Will there be another Scottish independence referendum? I went back to my hometown, Nairn, yesterday to gauge the mood after the ‘no’ win. Highland Region split 53/47 for ‘no’, tighter than I imagined. I was also interested in the younger voters (and the newly-enfranchised 16 and 17-year-olds) – because their interest (or lack of it) may determine whether the issue of secession stays with us. Canadian PM Stephen Harper told me last month that Quebec’s youth got bored of the subject of secession, which is why the issue has cooled. As he put it,
I do believe that at some point that people, particularly the younger generation [of Quebec] started to sit back and say: we’ve been having this existential debate for 40 years and what is the resolution of this debate going to do about the things that actually matter in my life?
So this is why the younger generation of Scotland matters more than you might think – and why I went to Nairn Academy and interviewed some of its pupils for the Daily Telegraph today. My old school made headlines last November by holding a mock referendum with a 71pc ‘no’ vote. This chimed with other polls that showed the young against separation. At the time, I crowed that this showed that separation was an obsession of the the Braveheart generation, and no one else.

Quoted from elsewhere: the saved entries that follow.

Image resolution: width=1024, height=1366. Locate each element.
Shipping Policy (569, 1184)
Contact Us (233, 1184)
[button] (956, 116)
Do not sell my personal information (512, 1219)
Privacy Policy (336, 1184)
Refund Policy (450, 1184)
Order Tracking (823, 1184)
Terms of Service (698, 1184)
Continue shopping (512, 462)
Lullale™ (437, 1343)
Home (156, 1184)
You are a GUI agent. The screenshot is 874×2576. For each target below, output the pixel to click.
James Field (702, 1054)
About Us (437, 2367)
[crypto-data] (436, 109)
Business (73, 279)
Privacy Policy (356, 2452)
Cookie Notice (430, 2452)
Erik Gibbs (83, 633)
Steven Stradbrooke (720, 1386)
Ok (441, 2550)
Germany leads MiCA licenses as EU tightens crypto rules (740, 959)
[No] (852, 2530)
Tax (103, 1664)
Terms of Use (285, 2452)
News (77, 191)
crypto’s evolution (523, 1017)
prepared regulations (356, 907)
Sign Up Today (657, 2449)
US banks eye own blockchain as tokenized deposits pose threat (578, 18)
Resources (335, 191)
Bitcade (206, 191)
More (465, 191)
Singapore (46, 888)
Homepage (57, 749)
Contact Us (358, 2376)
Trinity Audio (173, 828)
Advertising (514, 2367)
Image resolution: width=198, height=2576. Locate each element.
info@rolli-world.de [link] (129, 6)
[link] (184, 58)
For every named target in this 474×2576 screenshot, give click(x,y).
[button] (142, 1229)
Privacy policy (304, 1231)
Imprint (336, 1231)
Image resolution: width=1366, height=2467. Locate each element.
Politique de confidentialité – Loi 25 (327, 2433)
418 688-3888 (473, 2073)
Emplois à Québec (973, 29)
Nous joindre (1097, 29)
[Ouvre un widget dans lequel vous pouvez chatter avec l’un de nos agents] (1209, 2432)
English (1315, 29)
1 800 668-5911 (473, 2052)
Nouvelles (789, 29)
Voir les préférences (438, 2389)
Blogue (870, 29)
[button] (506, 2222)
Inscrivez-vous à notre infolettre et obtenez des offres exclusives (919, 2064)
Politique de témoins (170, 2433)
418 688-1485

I spoke too soon. According to Lord Ashcroft’s exit poll, the 16- and 17-year olds were backed ‘yes’ by a margin of three-to-one. (Although he took was a tiny sample; I probably spoke to more teenagers yesterday than his pollsters did.) I found that they had swung towards separation – and I met three who voted ‘no’ but were open to voting ‘yes’ next time. And they all seemed pretty sure that there would be a next time.
I was amazed at their grasp of the issues. Here were dauntingly bright, passionate kids making great points on both sides of the debate.